Margie Richardson, 76, wife of the late Leon D.
Richardson, on April 21 asked the Hong Kong High Court
to set aside a will leaving more than $12 million to the Royal
S P C A, whose annual budget is about $60 million. Leaving
Mrs. Richardson in 1994, after 40 years, coincidental with the
death of his poodle, Leon Richardson gave her $3 million,
then rewrote his will, a 1991 draft of which purportedly left
her everything, just nine days before his May 1995 death at
age 77 from a heart attack. The RSPCA legacy was the
biggest share of an estate worth about $30 million. The London
Times remembered Leon Richardson, a U.S. citizen, as “a
dog-lover and financial commentator who had survived kidnapping,
atomic bomb tests and corruption charges.”

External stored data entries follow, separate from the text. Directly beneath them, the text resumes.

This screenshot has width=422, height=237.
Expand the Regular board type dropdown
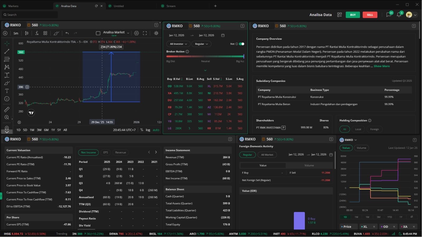point(201,44)
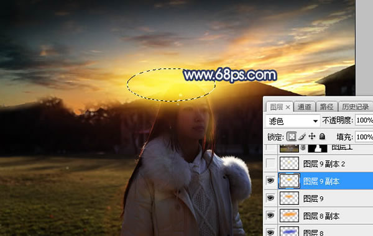This screenshot has height=236, width=373.
Task: Click the lock transparent pixels icon
Action: [x=292, y=137]
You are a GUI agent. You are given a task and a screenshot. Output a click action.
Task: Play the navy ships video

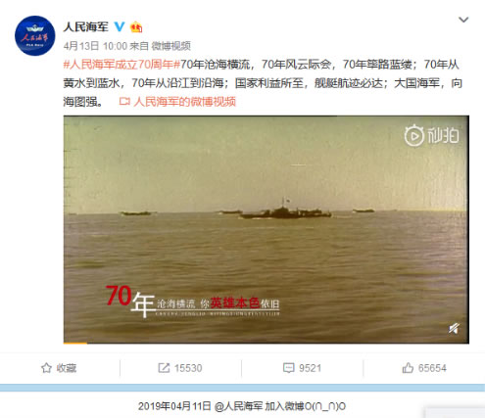click(x=267, y=228)
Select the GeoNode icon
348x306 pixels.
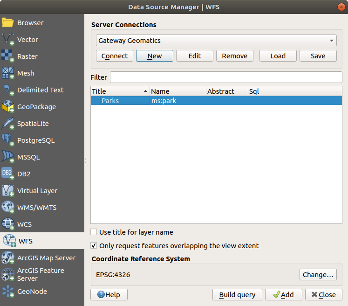pos(8,292)
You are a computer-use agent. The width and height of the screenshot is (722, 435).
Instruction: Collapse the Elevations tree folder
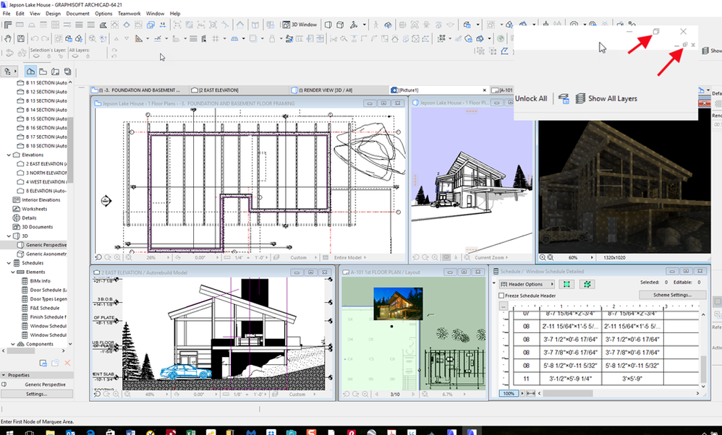tap(9, 155)
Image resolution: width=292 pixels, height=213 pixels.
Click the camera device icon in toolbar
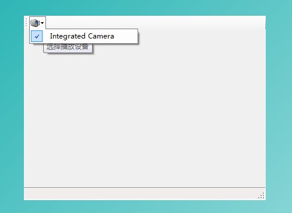tap(35, 23)
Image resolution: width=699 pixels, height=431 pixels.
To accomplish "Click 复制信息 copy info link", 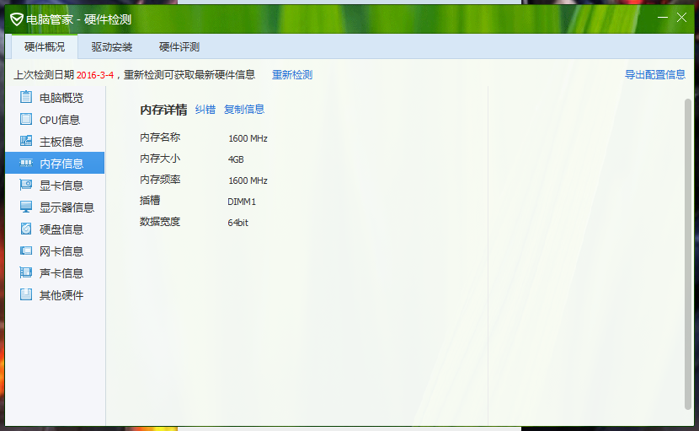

Abducted in Guatemala in 1981, Richardson was entombed
for 100 days underground. The London Daily Telegraph added
that Richardson “wrote regularly in the American Kennel
Club magazine, as a particularly enthusiastic supporter of the
Newfoundland breed.” Richardson’s last letters “showed quite
clearly this poor man to have been lonely, paranoid and delusional
at the end of 1994 and the beginning of 1995,” John
Scott QC told the court, as counsel for Mrs. Richardson.
The American Kennel Club board of directors on
May 13 formally reversed a plan to relocate from New York
City to Durham, North Carolina, announced in October 1995.
The purebred dog registry now occupying leased space in nearby
Raleigh will stay there, but a 100-acre tract in south
Durham that was to become the office site is to be sold.
A K C president Alfred L. Cheaure in an April 10
memo to 520 AKC delegates acknowledged receipt of “a
request for certain records from the U.S. Attorney’s office in
New York,” 26 days after informing the delegates that a similar
request had come from the New York Attorney General’s
Office. Cheaure said he didn’t know “the complete nature,
scope, or status” of the federal inquiry.
In an apparently similar crackdown, the R o y a l
Canadian Mounted Police in late April filed 63 counts of
fraud and two counts of forgery against Trudy Mayne, who
formerly ran Mainlyne Kennels in Stony Plain, Alberta, for
allegedly registering mixed-breed retrievers with the
Canadian Kennel Club as purebreds. Under RCMP scrutiny
for at least the last 18 months of the four years she was in the
dog business, Mayne relocated to Ontario in early 1995.